Knowing the Media: Discussions on Fake News

    An oft-repeated narrative over the past two months since the election has focused on the potential conflicts of interest soon-to-be President Trump will have presiding over both the United States and his business and financial interests, domestic and foreign. Recently, the various intelligence agencies of the U.S.  federal government have released a document which claims to have compromising information on the relationship between President-elect Donald Trump and the Russian government. In response, Trump has tweeted this denial of the document—“FAKE NEWS—A TOTAL POLITICAL WITCH HUNT!”

    The contents of the document remain to be verified. Should the document prove to be true, it will have far-reaching ramifications regarding Trump’s constitutional eligibility to enter upon the office of President. Should the document prove to be false, it will be another case in point of the harmful effects of fake news, amplified in this case by the multitude of popular, typically-credible media outlets such as CNN, Fox News, MSNBC, and Buzzfeed who are reporting the story.

    Over winter break, I read three separate articles from self-proclaiming credible sources on the Internet. We have all heard the admonition “Don’t believe everything you read on the Internet,” but how many of us are mindful (or willing enough) to parse through the whole flood of information the Internet unleashes upon us? When I discovered that each of these three articles was false (each of the authors claimed to be acting in the name of public interest and raising awareness regarding fake news), I had to question the strength of the walls of criticism and analysis I had thought fortified my mind.

    A fake news article claiming the death of Michael Jordan or the dissolution of Coldplay can quickly be discredited through a Google search and is rather inconsequential. However, in the case of the leaked document on President-elect Trump, the worst effects of fake—though in this case, unverified—news can be seen. Whatever one’s political opinion, it must be admitted that fake news has the ability to excite hysteria and damage reputation. In the 1930s, listeners tuning in to the middle of a radio broadcast of H. G. Wells’ The War of the Worlds heard of alien invaders destroying Earth. This created a stir among a populace already anxious about existing social and political conditions—namely, the Great Depression and the expansionist tendencies of Nazi Germany. Then there is the more amusing though apocryphal story of Benjamin Franklin running his rival’s newspaper out of business by printing false articles on his rival’s death.

    Many A-list news media outlets are reporting the compromising Trump document and thus heightening tension prior to Trump’s Friday inauguration.
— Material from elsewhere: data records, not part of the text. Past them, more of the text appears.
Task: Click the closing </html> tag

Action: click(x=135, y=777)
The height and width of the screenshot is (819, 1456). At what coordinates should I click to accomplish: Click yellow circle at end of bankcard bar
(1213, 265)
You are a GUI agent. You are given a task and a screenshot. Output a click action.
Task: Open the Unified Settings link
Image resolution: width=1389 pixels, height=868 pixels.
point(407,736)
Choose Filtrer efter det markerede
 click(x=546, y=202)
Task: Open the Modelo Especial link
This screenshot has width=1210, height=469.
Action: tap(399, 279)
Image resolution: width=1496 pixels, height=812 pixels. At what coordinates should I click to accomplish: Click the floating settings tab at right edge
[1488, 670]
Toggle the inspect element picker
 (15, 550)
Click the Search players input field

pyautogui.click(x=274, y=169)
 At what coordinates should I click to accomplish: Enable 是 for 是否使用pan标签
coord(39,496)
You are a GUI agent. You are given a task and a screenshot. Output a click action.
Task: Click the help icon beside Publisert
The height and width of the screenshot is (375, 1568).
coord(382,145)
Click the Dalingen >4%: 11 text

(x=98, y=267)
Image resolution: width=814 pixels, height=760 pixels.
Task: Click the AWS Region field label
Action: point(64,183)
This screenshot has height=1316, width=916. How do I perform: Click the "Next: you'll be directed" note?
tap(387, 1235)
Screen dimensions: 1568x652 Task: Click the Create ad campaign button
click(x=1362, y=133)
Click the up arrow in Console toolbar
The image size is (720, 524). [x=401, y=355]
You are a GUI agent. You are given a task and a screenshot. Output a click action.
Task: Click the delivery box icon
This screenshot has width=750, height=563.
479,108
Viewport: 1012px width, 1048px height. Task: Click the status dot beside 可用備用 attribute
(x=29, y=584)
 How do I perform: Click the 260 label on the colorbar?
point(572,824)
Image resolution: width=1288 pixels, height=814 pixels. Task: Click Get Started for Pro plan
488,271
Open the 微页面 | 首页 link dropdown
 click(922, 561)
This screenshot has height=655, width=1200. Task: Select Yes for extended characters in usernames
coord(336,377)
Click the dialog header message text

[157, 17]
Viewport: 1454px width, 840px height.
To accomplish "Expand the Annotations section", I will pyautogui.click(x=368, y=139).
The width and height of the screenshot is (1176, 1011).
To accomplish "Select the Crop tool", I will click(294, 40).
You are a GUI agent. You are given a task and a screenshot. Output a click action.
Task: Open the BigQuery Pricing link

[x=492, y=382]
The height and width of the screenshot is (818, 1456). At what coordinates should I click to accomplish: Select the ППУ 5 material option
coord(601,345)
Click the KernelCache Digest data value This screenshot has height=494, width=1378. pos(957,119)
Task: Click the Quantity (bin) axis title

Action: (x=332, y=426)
The question regarding fake news is one of authority. Consumers often only look for familiar logos to confirm the credibility of information. Authority, when coupled with malicious intent, can have far-reaching effects. In this case, the document in question has the potential to destabilize the transition of American executive power.

When confronted with fake news, these are my points of advice: Be alert. Question everything. Do not be quick to judge. As members of an intellectual, Christian community, we must familiarize ourselves with the practice of viewing everything with a mind toward knowing the truth and not giving into our immediate, instinctual emotions.